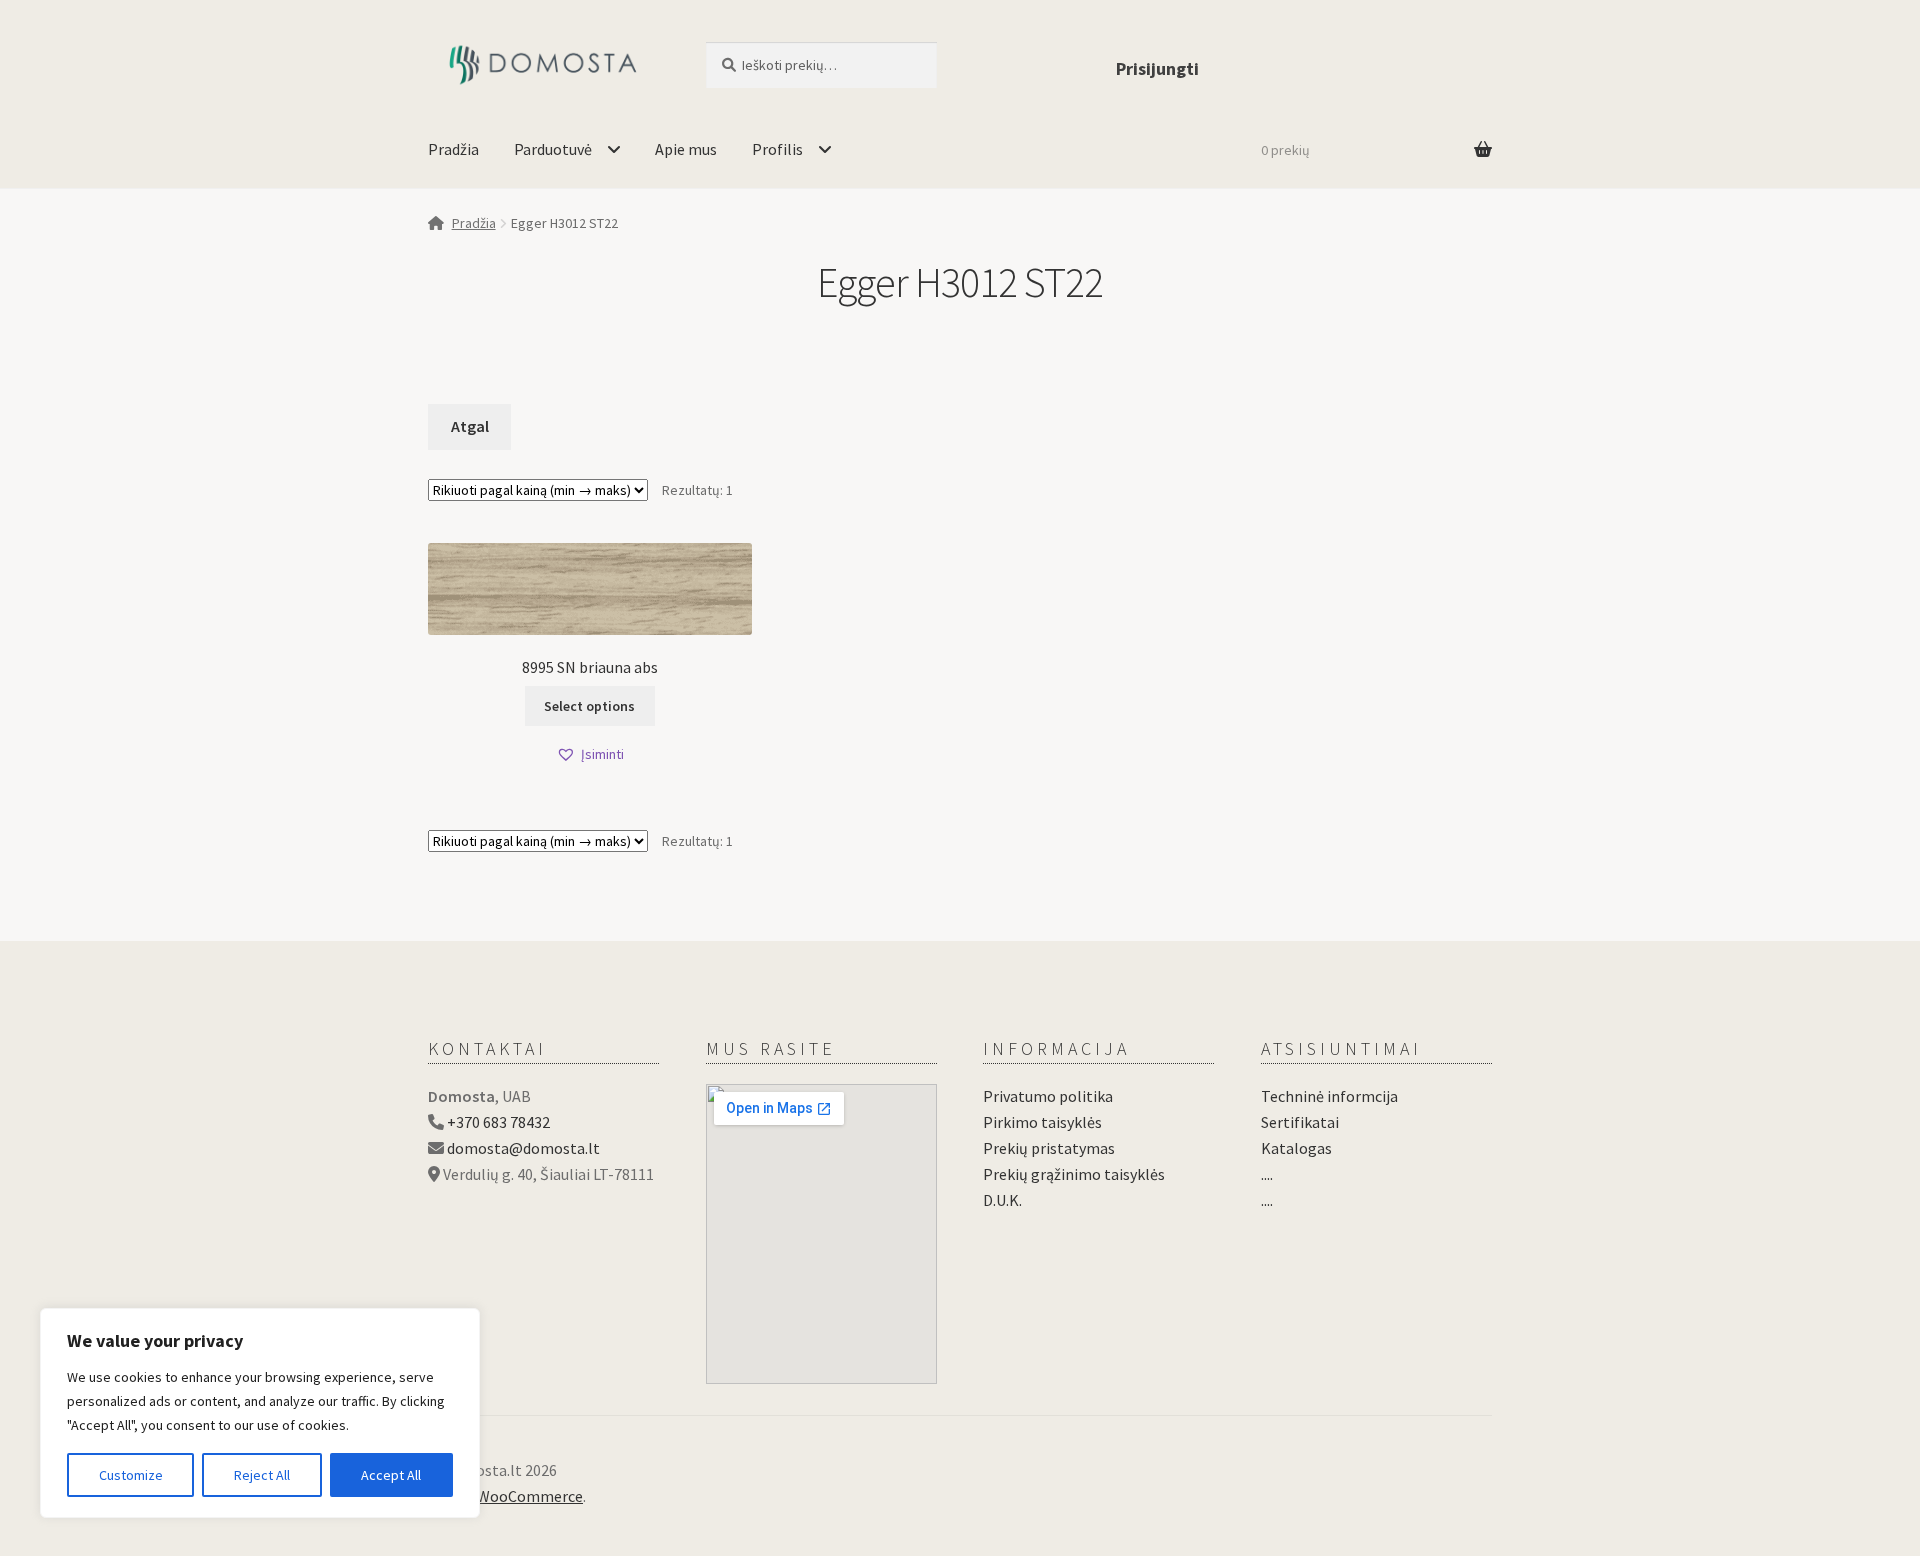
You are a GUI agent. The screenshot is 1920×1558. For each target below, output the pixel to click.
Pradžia (453, 149)
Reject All (262, 1475)
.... (1267, 1174)
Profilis (777, 149)
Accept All (391, 1475)
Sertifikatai (1300, 1122)
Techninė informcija (1329, 1096)
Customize (131, 1475)
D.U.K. (1002, 1200)
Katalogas (1296, 1148)
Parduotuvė (553, 149)
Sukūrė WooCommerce (505, 1496)
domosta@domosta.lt (523, 1148)
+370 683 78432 (498, 1122)
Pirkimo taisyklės (1042, 1122)
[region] (260, 1413)
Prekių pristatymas (1049, 1148)
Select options (589, 706)
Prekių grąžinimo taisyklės (1074, 1174)
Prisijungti (1157, 68)
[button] (590, 754)
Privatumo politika (1048, 1096)
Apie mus (686, 149)
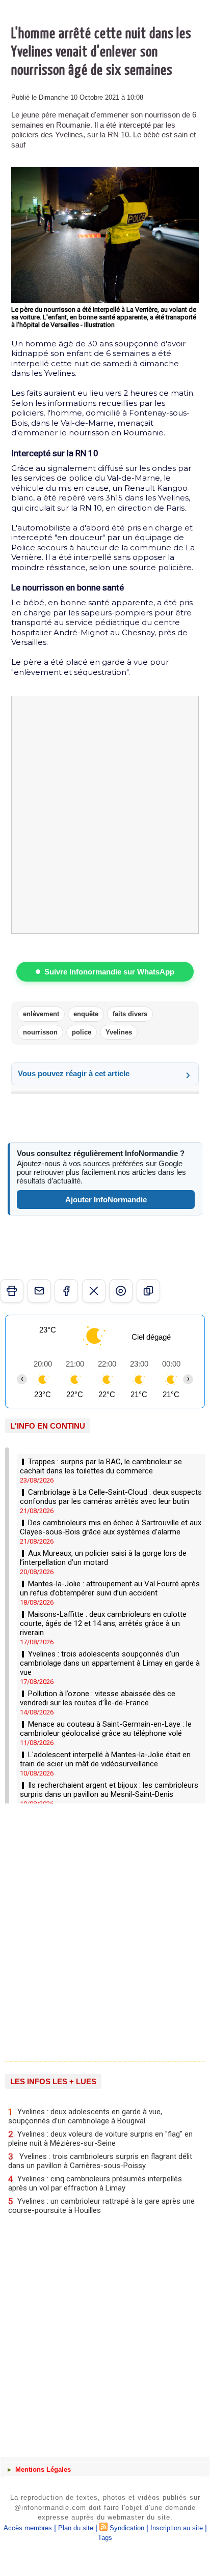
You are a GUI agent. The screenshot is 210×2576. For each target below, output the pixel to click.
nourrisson (40, 1032)
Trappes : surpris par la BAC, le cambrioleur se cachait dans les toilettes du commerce (101, 1466)
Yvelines (119, 1032)
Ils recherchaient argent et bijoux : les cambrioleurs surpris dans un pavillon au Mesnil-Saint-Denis (109, 1790)
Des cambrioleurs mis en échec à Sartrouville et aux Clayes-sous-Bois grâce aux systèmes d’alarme (110, 1527)
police (81, 1032)
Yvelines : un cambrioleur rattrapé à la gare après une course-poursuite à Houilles (101, 2205)
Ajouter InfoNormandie (106, 1199)
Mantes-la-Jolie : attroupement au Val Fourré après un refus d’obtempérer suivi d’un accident (110, 1588)
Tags (105, 2537)
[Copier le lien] (148, 1290)
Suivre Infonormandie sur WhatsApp (109, 971)
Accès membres (28, 2528)
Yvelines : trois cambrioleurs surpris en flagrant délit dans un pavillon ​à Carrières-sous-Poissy (100, 2160)
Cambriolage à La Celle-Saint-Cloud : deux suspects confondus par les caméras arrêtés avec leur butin (111, 1497)
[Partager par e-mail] (39, 1290)
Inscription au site (176, 2528)
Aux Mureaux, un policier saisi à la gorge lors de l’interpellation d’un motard (103, 1558)
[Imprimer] (11, 1290)
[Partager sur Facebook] (66, 1290)
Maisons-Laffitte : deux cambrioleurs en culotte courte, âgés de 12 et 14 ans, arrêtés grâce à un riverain (103, 1623)
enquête (85, 1014)
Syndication (127, 2528)
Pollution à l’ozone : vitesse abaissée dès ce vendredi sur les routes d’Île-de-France (97, 1698)
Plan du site (75, 2528)
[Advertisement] (100, 1928)
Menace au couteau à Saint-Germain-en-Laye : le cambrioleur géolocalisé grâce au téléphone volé (106, 1729)
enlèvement (41, 1014)
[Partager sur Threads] (121, 1290)
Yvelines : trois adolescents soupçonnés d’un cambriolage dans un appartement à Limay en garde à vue (110, 1663)
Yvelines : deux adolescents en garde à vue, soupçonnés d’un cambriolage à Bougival (85, 2116)
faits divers (130, 1014)
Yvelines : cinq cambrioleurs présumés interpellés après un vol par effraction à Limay (95, 2183)
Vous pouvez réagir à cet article (73, 1073)
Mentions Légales (42, 2469)
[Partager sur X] (94, 1290)
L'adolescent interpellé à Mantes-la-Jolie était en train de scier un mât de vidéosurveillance (105, 1759)
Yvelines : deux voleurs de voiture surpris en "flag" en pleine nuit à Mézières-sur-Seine (100, 2138)
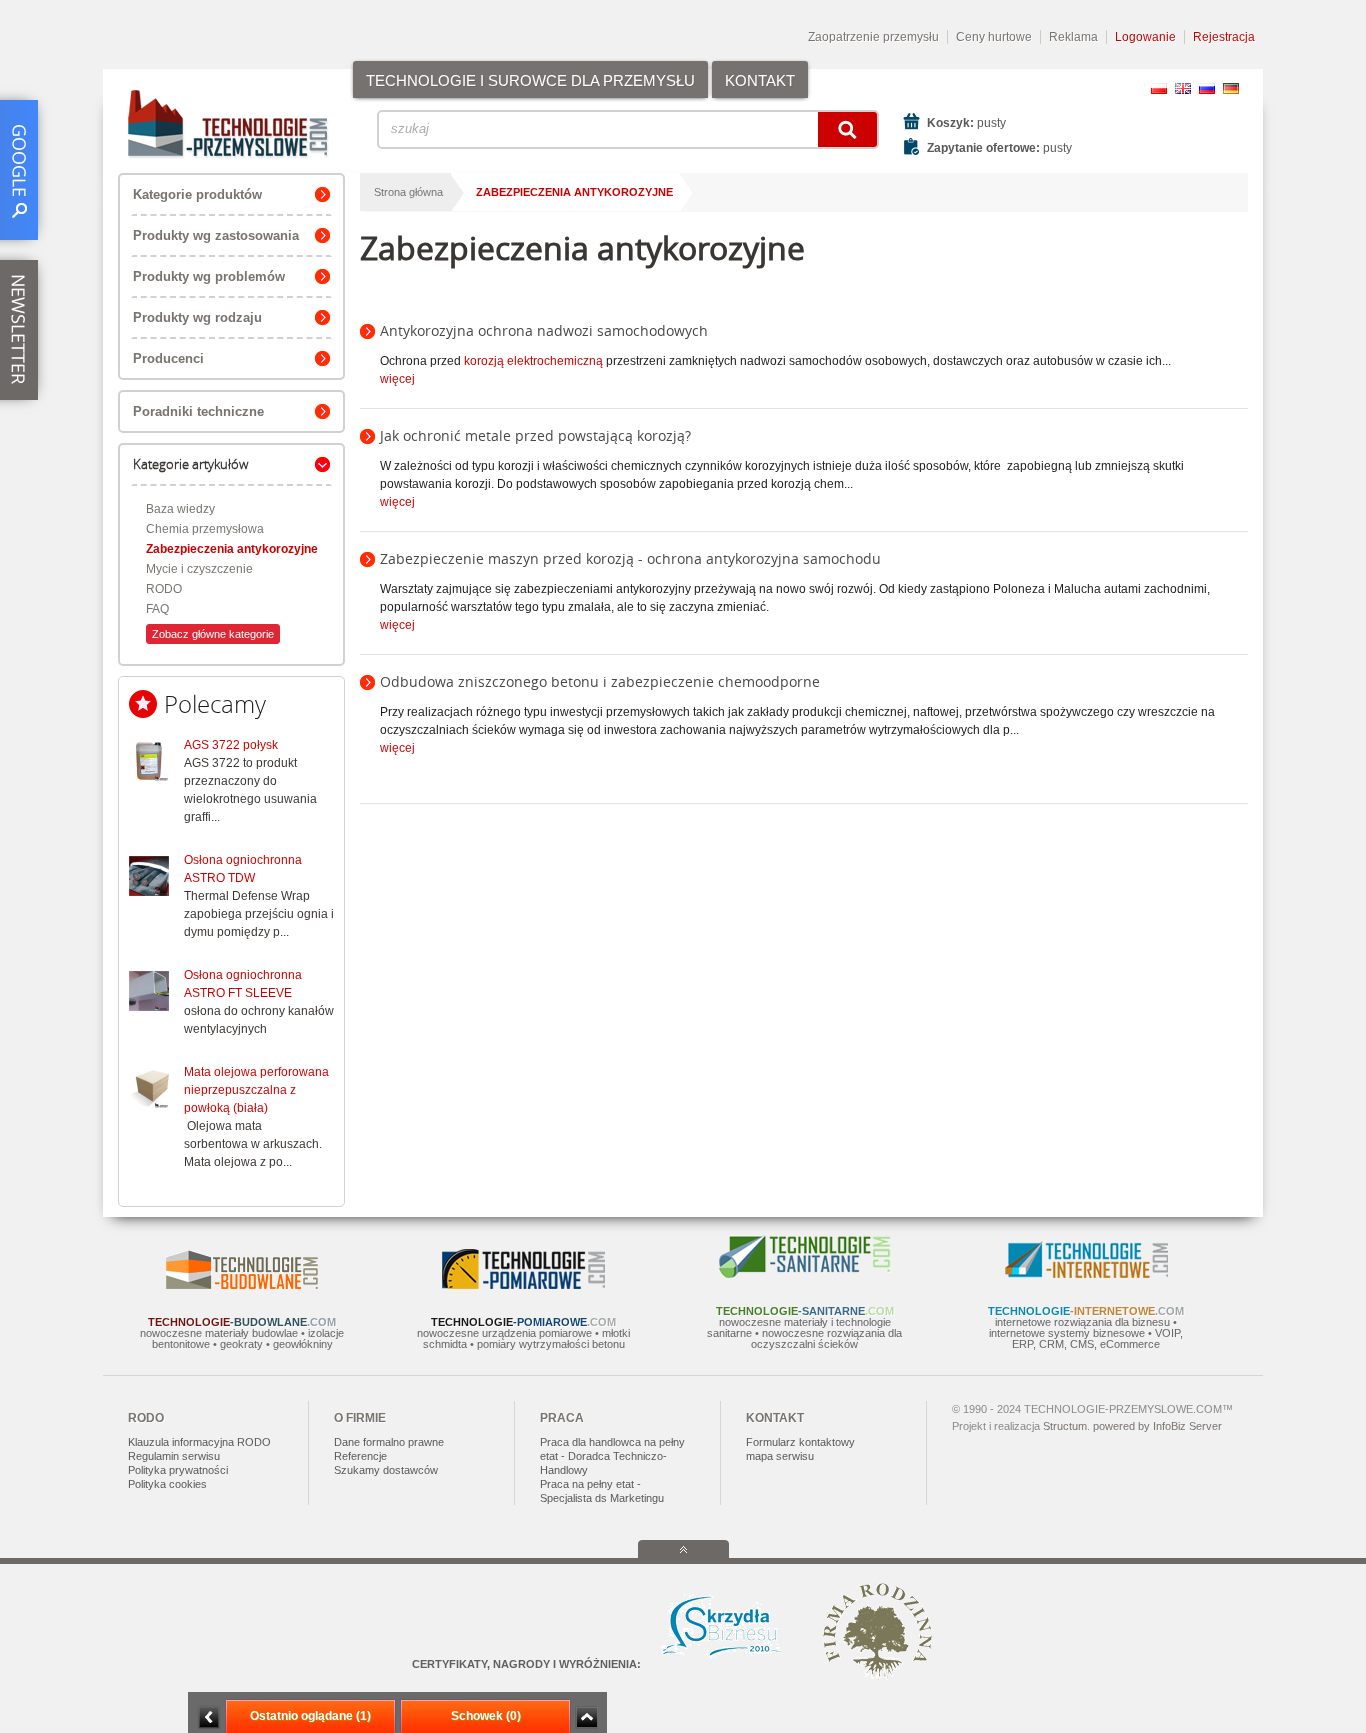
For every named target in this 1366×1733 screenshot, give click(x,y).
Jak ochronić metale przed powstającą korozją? (535, 435)
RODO (164, 589)
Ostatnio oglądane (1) (310, 1716)
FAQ (157, 609)
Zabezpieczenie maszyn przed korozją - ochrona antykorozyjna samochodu (630, 558)
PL (1159, 88)
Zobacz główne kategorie (213, 634)
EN (1183, 88)
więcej (397, 379)
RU (1207, 88)
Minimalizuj (209, 1717)
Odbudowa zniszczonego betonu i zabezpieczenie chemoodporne (600, 681)
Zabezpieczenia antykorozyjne (232, 549)
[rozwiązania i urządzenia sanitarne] (805, 1274)
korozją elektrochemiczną (533, 361)
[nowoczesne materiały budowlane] (242, 1285)
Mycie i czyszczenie (199, 569)
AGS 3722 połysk (231, 745)
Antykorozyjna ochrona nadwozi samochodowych (544, 330)
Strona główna (408, 192)
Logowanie (1145, 37)
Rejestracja (1224, 37)
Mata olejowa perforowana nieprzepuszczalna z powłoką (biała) (256, 1090)
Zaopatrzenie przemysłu (873, 37)
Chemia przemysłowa (205, 529)
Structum (1065, 1426)
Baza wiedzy (180, 509)
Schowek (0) (486, 1716)
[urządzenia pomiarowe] (523, 1285)
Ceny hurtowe (994, 37)
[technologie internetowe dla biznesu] (1086, 1274)
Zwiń (586, 1717)
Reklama (1073, 37)
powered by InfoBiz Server (1157, 1426)
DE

:: Exercise details ::
Give the records back exactly. Leave the pictures out.

:: Reply to the exercise ::
You are a GUI agent. The screenshot is 1920×1558. For each target below, output the pixel to click.
Pradžia (453, 149)
Reject All (262, 1475)
.... (1267, 1174)
Profilis (777, 149)
Accept All (391, 1475)
Sertifikatai (1300, 1122)
Techninė informcija (1329, 1096)
Customize (131, 1475)
D.U.K. (1002, 1200)
Katalogas (1296, 1148)
Parduotuvė (553, 149)
Sukūrė WooCommerce (505, 1496)
domosta@domosta.lt (523, 1148)
+370 683 78432 (498, 1122)
Pirkimo taisyklės (1042, 1122)
[region] (260, 1413)
Prekių pristatymas (1049, 1148)
Select options (589, 706)
Prekių grąžinimo taisyklės (1074, 1174)
Prisijungti (1157, 68)
[button] (590, 754)
Privatumo politika (1048, 1096)
Apie mus (686, 149)
You are a GUI agent. The screenshot is 210×2576. For each target below, output the pixel to click.
nourrisson (40, 1032)
Trappes : surpris par la BAC, le cambrioleur se cachait dans les toilettes du commerce (101, 1466)
Yvelines (119, 1032)
Ils recherchaient argent et bijoux : les cambrioleurs surpris dans un pavillon au Mesnil-Saint-Denis (109, 1790)
Des cambrioleurs mis en échec à Sartrouville et aux Clayes-sous-Bois grâce aux systèmes d’alarme (110, 1527)
police (81, 1032)
Yvelines : un cambrioleur rattrapé à la gare après une course-poursuite à Houilles (101, 2205)
Ajouter InfoNormandie (106, 1199)
Mantes-la-Jolie : attroupement au Val Fourré après un refus d’obtempérer suivi d’un accident (110, 1588)
Tags (105, 2537)
[Copier le lien] (148, 1290)
Suivre Infonormandie sur WhatsApp (109, 971)
Accès membres (28, 2528)
Yvelines : trois cambrioleurs surpris en flagrant délit dans un pavillon ​à Carrières-sous-Poissy (100, 2160)
Cambriolage à La Celle-Saint-Cloud : deux suspects confondus par les caméras arrêtés avec leur butin (111, 1497)
[Partager par e-mail] (39, 1290)
Inscription au site (176, 2528)
Aux Mureaux, un policier saisi à la gorge lors de l’interpellation d’un motard (103, 1558)
[Imprimer] (11, 1290)
[Partager sur Facebook] (66, 1290)
Maisons-Laffitte : deux cambrioleurs en culotte courte, âgés de 12 et 14 ans, arrêtés grâce à un riverain (103, 1623)
enquête (85, 1014)
Syndication (127, 2528)
Pollution à l’ozone : vitesse abaissée dès ce vendredi sur les routes d’Île-de-France (97, 1698)
Plan du site (75, 2528)
[Advertisement] (100, 1928)
Menace au couteau à Saint-Germain-en-Laye : le cambrioleur géolocalisé grâce au téléphone volé (106, 1729)
enlèvement (41, 1014)
[Partager sur Threads] (121, 1290)
Yvelines : trois adolescents soupçonnés d’un cambriolage dans un appartement à Limay en garde à vue (110, 1663)
Yvelines : deux adolescents en garde à vue, soupçonnés d’un cambriolage à Bougival (85, 2116)
faits divers (130, 1014)
Yvelines : cinq cambrioleurs présumés interpellés après un vol par effraction à Limay (95, 2183)
Vous pouvez réagir à cet article (73, 1073)
Mentions Légales (42, 2469)
[Partager sur X] (94, 1290)
L'adolescent interpellé à Mantes-la-Jolie était en train de scier un mât de vidéosurveillance (105, 1759)
Yvelines : deux voleurs de voiture surpris en "flag" en pleine nuit à Mézières-sur-Seine (100, 2138)
For every named target in this 1366×1733 screenshot, give click(x,y).
Jak ochronić metale przed powstającą korozją? (535, 435)
RODO (164, 589)
Ostatnio oglądane (1) (310, 1716)
FAQ (157, 609)
Zabezpieczenie maszyn przed korozją - ochrona antykorozyjna samochodu (630, 558)
PL (1159, 88)
Zobacz główne kategorie (213, 634)
EN (1183, 88)
więcej (397, 379)
RU (1207, 88)
Minimalizuj (209, 1717)
Odbudowa zniszczonego betonu i zabezpieczenie chemoodporne (600, 681)
Zabezpieczenia antykorozyjne (232, 549)
[rozwiązania i urządzenia sanitarne] (805, 1274)
korozją elektrochemiczną (533, 361)
[nowoczesne materiały budowlane] (242, 1285)
Mycie i czyszczenie (199, 569)
AGS 3722 połysk (231, 745)
Antykorozyjna ochrona nadwozi samochodowych (544, 330)
Strona główna (408, 192)
Logowanie (1145, 37)
Rejestracja (1224, 37)
Mata olejowa perforowana nieprzepuszczalna z powłoką (biała) (256, 1090)
Zaopatrzenie przemysłu (873, 37)
Chemia przemysłowa (205, 529)
Structum (1065, 1426)
Baza wiedzy (180, 509)
Schowek (0) (486, 1716)
[urządzenia pomiarowe] (523, 1285)
Ceny hurtowe (994, 37)
[technologie internetowe dla biznesu] (1086, 1274)
Zwiń (586, 1717)
Reklama (1073, 37)
powered by InfoBiz Server (1157, 1426)
DE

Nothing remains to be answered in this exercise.